_WHAT THE EXERCISE ASKS_
Could you return the listing below exactly, with every line intact?

+++ DATASET EXCERPTS +++

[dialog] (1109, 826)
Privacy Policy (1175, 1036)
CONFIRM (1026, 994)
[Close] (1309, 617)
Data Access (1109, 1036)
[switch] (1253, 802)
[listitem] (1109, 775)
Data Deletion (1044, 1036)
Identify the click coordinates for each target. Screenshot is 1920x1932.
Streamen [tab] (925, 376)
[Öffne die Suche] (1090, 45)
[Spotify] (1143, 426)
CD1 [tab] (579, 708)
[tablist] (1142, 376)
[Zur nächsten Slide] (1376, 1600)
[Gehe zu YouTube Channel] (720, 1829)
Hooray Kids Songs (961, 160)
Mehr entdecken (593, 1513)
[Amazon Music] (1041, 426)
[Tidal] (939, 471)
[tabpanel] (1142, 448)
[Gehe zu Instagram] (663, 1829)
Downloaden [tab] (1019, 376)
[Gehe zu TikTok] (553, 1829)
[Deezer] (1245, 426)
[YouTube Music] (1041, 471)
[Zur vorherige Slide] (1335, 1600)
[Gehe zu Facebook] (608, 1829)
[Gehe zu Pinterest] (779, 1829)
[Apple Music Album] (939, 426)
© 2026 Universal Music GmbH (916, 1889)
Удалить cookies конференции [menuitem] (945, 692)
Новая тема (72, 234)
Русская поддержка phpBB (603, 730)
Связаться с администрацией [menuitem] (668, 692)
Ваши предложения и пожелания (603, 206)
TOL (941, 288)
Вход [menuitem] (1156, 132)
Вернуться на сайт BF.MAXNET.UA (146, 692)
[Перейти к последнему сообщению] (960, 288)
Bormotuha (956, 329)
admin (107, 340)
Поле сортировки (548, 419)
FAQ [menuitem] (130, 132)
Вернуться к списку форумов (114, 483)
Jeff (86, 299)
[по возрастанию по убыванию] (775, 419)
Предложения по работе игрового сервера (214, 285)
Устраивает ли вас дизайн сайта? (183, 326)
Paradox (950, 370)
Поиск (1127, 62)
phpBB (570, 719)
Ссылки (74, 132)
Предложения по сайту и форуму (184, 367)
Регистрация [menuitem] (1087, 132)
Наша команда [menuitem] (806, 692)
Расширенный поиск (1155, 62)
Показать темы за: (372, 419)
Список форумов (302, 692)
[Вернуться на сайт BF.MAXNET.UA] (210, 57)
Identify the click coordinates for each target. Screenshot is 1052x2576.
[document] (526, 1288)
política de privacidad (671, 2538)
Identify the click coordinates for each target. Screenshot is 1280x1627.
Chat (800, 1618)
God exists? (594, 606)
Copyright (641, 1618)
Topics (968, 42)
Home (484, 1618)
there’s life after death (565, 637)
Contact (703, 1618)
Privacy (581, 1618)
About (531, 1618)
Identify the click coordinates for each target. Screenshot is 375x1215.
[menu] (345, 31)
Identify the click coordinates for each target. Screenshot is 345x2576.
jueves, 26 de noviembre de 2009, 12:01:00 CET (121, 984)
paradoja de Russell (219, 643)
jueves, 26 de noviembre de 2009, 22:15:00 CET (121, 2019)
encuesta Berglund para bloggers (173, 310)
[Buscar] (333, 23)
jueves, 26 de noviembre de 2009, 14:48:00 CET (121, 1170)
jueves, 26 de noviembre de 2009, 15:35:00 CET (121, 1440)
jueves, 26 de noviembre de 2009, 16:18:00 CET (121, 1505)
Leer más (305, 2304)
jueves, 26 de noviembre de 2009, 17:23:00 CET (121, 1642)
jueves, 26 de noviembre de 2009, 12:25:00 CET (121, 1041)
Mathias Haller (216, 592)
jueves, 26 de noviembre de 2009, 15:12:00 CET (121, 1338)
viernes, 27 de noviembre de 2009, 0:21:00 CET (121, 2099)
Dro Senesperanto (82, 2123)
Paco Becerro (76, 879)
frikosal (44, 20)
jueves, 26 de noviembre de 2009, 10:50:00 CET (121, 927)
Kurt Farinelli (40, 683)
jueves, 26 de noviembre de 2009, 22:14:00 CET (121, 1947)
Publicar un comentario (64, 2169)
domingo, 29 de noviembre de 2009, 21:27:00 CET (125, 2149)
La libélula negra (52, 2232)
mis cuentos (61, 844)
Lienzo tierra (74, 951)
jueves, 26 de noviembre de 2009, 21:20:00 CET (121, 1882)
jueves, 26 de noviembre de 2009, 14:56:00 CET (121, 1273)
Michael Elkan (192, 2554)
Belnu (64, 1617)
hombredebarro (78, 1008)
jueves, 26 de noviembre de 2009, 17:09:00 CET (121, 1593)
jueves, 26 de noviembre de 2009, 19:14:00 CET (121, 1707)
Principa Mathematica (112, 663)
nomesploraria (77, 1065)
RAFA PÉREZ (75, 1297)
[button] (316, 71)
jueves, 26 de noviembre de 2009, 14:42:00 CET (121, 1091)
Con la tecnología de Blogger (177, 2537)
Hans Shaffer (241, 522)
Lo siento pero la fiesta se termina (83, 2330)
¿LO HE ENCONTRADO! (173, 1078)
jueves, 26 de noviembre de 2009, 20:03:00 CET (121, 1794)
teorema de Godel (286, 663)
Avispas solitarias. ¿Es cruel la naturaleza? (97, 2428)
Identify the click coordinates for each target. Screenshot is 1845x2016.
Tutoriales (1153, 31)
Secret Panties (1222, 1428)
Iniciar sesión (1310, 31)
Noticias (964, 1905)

+++

_ANSWER TO THE EXERCISE_
[dialog] (1109, 826)
Privacy Policy (1175, 1036)
CONFIRM (1026, 994)
[Close] (1309, 617)
Data Access (1109, 1036)
[switch] (1253, 802)
[listitem] (1109, 775)
Data Deletion (1044, 1036)
Identify the click coordinates for each target. Screenshot is 1920x1932.
Streamen [tab] (925, 376)
[Öffne die Suche] (1090, 45)
[Spotify] (1143, 426)
CD1 [tab] (579, 708)
[tablist] (1142, 376)
[Zur nächsten Slide] (1376, 1600)
[Gehe zu YouTube Channel] (720, 1829)
Hooray Kids Songs (961, 160)
Mehr entdecken (593, 1513)
[Amazon Music] (1041, 426)
[Tidal] (939, 471)
[tabpanel] (1142, 448)
[Gehe zu Instagram] (663, 1829)
Downloaden [tab] (1019, 376)
[Gehe zu TikTok] (553, 1829)
[Deezer] (1245, 426)
[YouTube Music] (1041, 471)
[Zur vorherige Slide] (1335, 1600)
[Gehe zu Facebook] (608, 1829)
[Gehe zu Pinterest] (779, 1829)
[Apple Music Album] (939, 426)
© 2026 Universal Music GmbH (916, 1889)
Удалить cookies конференции [menuitem] (945, 692)
Новая тема (72, 234)
Русская поддержка phpBB (603, 730)
Связаться с администрацией [menuitem] (668, 692)
Ваши предложения и пожелания (603, 206)
TOL (941, 288)
Вход [menuitem] (1156, 132)
Вернуться на сайт BF.MAXNET.UA (146, 692)
[Перейти к последнему сообщению] (960, 288)
Bormotuha (956, 329)
admin (107, 340)
Поле сортировки (548, 419)
FAQ [menuitem] (130, 132)
Вернуться к списку форумов (114, 483)
Jeff (86, 299)
[по возрастанию по убыванию] (775, 419)
Предложения по работе игрового сервера (214, 285)
Устраивает ли вас дизайн сайта? (183, 326)
Paradox (950, 370)
Поиск (1127, 62)
phpBB (570, 719)
Ссылки (74, 132)
Предложения по сайту и форуму (184, 367)
Регистрация [menuitem] (1087, 132)
Наша команда [menuitem] (806, 692)
Расширенный поиск (1155, 62)
Показать темы за: (372, 419)
Список форумов (302, 692)
[Вернуться на сайт BF.MAXNET.UA] (210, 57)
Identify the click coordinates for each target. Screenshot is 1052x2576.
[document] (526, 1288)
política de privacidad (671, 2538)
Identify the click coordinates for each target. Screenshot is 1280x1627.
Chat (800, 1618)
God exists? (594, 606)
Copyright (641, 1618)
Topics (968, 42)
Home (484, 1618)
there’s life after death (565, 637)
Contact (703, 1618)
Privacy (581, 1618)
About (531, 1618)
Identify the click coordinates for each target. Screenshot is 375x1215.
[menu] (345, 31)
Identify the click coordinates for each target. Screenshot is 345x2576.
jueves, 26 de noviembre de 2009, 12:01:00 CET (121, 984)
paradoja de Russell (219, 643)
jueves, 26 de noviembre de 2009, 22:15:00 CET (121, 2019)
encuesta Berglund para bloggers (173, 310)
[Buscar] (333, 23)
jueves, 26 de noviembre de 2009, 14:48:00 CET (121, 1170)
jueves, 26 de noviembre de 2009, 15:35:00 CET (121, 1440)
jueves, 26 de noviembre de 2009, 16:18:00 CET (121, 1505)
Leer más (305, 2304)
jueves, 26 de noviembre de 2009, 17:23:00 CET (121, 1642)
jueves, 26 de noviembre de 2009, 12:25:00 CET (121, 1041)
Mathias Haller (216, 592)
jueves, 26 de noviembre de 2009, 15:12:00 CET (121, 1338)
viernes, 27 de noviembre de 2009, 0:21:00 CET (121, 2099)
Dro Senesperanto (82, 2123)
Paco Becerro (76, 879)
frikosal (44, 20)
jueves, 26 de noviembre de 2009, 10:50:00 CET (121, 927)
Kurt Farinelli (40, 683)
jueves, 26 de noviembre de 2009, 22:14:00 CET (121, 1947)
Publicar un comentario (64, 2169)
domingo, 29 de noviembre de 2009, 21:27:00 CET (125, 2149)
La libélula negra (52, 2232)
mis cuentos (61, 844)
Lienzo tierra (74, 951)
jueves, 26 de noviembre de 2009, 21:20:00 CET (121, 1882)
jueves, 26 de noviembre de 2009, 14:56:00 CET (121, 1273)
Michael Elkan (192, 2554)
Belnu (64, 1617)
hombredebarro (78, 1008)
jueves, 26 de noviembre de 2009, 17:09:00 CET (121, 1593)
jueves, 26 de noviembre de 2009, 19:14:00 CET (121, 1707)
Principa Mathematica (112, 663)
nomesploraria (77, 1065)
RAFA PÉREZ (75, 1297)
[button] (316, 71)
jueves, 26 de noviembre de 2009, 14:42:00 CET (121, 1091)
Con la tecnología de Blogger (177, 2537)
Hans Shaffer (241, 522)
Lo siento pero la fiesta se termina (83, 2330)
¿LO HE ENCONTRADO! (173, 1078)
jueves, 26 de noviembre de 2009, 20:03:00 CET (121, 1794)
teorema de Godel (286, 663)
Avispas solitarias. ¿Es cruel la naturaleza? (97, 2428)
Identify the click coordinates for each target. Screenshot is 1845x2016.
Tutoriales (1153, 31)
Secret Panties (1222, 1428)
Iniciar sesión (1310, 31)
Noticias (964, 1905)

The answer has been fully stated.